O "meu" JN, simpático diário do Porto onde publico uma coluna semanal, cometeu ontem um deslize grave, que acabou por criar uma "notícia" especulativa sobre Luís Castro Mendes, o novo ministro da Cultura. No essencial, o jornal titulou, em parangonas de primeira página, que o ministro teria usado indevidamente o título de embaixador.
O jornal errou duas vezes. Porém, antes de provar isso, quero contextualizar o caso, com uma explicação, tão simples quanto possível, sobre a carreira diplomática (que passarei a referir como a "carreira").
A carreira tem várias categorias, através das quais transitam, ao longo do tempo (por modelos diversos e sucessivos de promoção), os diplomatas: adido, secretário, conselheiro, ministro plenipotenciário e embaixador. A partir do acesso à categoria de ministro plenipotenciário, a penúltima da carreira, um diplomata está qualificado para chefiar uma embaixada, "com credenciais de embaixador". Para todos os efeitos, é-lhe atribuído o título de embaixador, que não só pode como deve usar, numa prática que é corrente em muitas outras carreiras. Também é regra habitual, em Portugal e noutros países, neste caso seguindo uma tradição de cortesia que nunca vi contestada durante as minhas quase quatro décadas de carreira, que um diplomata que haja exercido as funções de embaixador continue a ser designado como tal, mesmo fora desse exercício. Luís Castro Mendes chefiou sucessivamente as embaixadas na Hungria e na Índia, a que se seguiram a Unesco e o Conselho da Europa.
Este foi o primeiro erro do JN: o novo ministro da Cultura exerce as funções de embaixador desde 2003, isto é, foi embaixador por 13 anos consecutivos. Há mais de uma década que tem pleno direito ao uso do título.
Mas há mais. Com efeitos a partir de finais de 2009, o Ministério dos Negócios Estrangeiros decidiu promover Luis Castro Mendes da categoria de ministro plenipotenciário à categoria de "embaixador". Eu sei que isto pode parecer confuso a não iniciados, mas, como terão notado na listagem de categorias que antes fiz, há uma última categoria acima da de ministro plenipotenciário, que tem precisamente como título "embaixador". É o topo da carreira, compõe-se hoje apenas de 34 vagas. Na linguagem das Necessidades, chama-se a este núcleo de embaixadores, para os distinguir dos outros, os "embaixadores de número". Os britânicos chamam-lhe "full rank ambassadors". O agora ministro da Cultura está, há sete anos, nesta última categoria, através de um decreto assinado pelo presidente da República.

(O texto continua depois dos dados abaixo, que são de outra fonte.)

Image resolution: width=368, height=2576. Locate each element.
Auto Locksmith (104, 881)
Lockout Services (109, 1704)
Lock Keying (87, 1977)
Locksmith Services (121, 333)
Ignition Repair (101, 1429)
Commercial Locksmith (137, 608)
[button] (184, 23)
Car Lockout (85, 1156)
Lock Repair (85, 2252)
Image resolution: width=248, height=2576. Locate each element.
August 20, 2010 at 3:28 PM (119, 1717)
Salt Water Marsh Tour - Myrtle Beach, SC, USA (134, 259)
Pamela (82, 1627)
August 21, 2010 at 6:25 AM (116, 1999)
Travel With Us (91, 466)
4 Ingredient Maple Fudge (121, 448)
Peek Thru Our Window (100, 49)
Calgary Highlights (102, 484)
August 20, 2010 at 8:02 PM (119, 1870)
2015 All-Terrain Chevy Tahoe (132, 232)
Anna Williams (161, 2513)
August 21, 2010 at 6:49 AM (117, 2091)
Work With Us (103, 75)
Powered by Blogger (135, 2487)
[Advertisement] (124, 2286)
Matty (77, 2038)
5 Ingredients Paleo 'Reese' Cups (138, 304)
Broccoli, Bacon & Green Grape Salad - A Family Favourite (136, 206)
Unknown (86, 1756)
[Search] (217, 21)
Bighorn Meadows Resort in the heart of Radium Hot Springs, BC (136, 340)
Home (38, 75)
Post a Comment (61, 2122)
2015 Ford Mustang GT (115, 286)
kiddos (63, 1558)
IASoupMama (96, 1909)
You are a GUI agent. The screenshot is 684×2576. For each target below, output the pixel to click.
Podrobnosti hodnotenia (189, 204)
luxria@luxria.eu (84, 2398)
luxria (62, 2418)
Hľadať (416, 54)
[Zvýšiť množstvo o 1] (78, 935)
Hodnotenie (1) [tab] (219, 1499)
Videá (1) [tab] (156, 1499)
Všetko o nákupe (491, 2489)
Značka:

Entretanto, como ocorre muitas vezes nas carreiras profissionais, um determinado ministro plenipotenciário, que não foi escolhido pelo Ministério dos Negócios Estrangeiros para integrar os "embaixadores de número", interpôs um processo contra esse mesmo ministério, reclamando dessa decisão. Em causa ficavam, indiretamente, as promoções dos vários diplomatas que o haviam ultrapassado, entre os quais figura Luis Castro Mendes. Refira-se que alguns desses diplomatas ocuparam, neste longo período de tempo, determinados cargos a que só podiam ter acedido desde que fossem "embaixadores de número", tendo entretanto circularo entre postos, sempre preservando essa categoria. O MNE tem em curso uma contestação administrativa à pretensão daquele ministro plenipotenciário e, até ao seu desfecho, mantém, como deve manter, Luís Castro Mendes e os outros diplomatas no grupo dos 34 "embaixadores de número". O novo ministro nada tem a ver com a reclamação do seu colega: ela dirige-se ao MNE e este não lhe retirou, em nenhum momento, o acesso à categoria de "embaixador de número".
Portanto, o JN equivoca-se uma segunda vez: também por este segundo critério, o novo ministro - que já antes podia e devia usar o título de embaixador - reforça esse direito, tanto mais que, repito, nenhuma decisão do MNE reverteu até hoje a sua integração nesta categoria.
Aqui chegados, resta uma pergunta: por que luas foi o JN desencantar esta história, esta "não notícia", no momento da posse do novo ministro? Que relevância tem o anterior estatuto profissional do novo governante - questão em que o JN se equivoca duas vezes, caramba! - para o exercício das funções que vai ocupar.
Eu tenho uma resposta para estas perguntas, mas não a dou - ou melhor, deixo que a intuam -, pelo respeito que o "meu" JN me merece.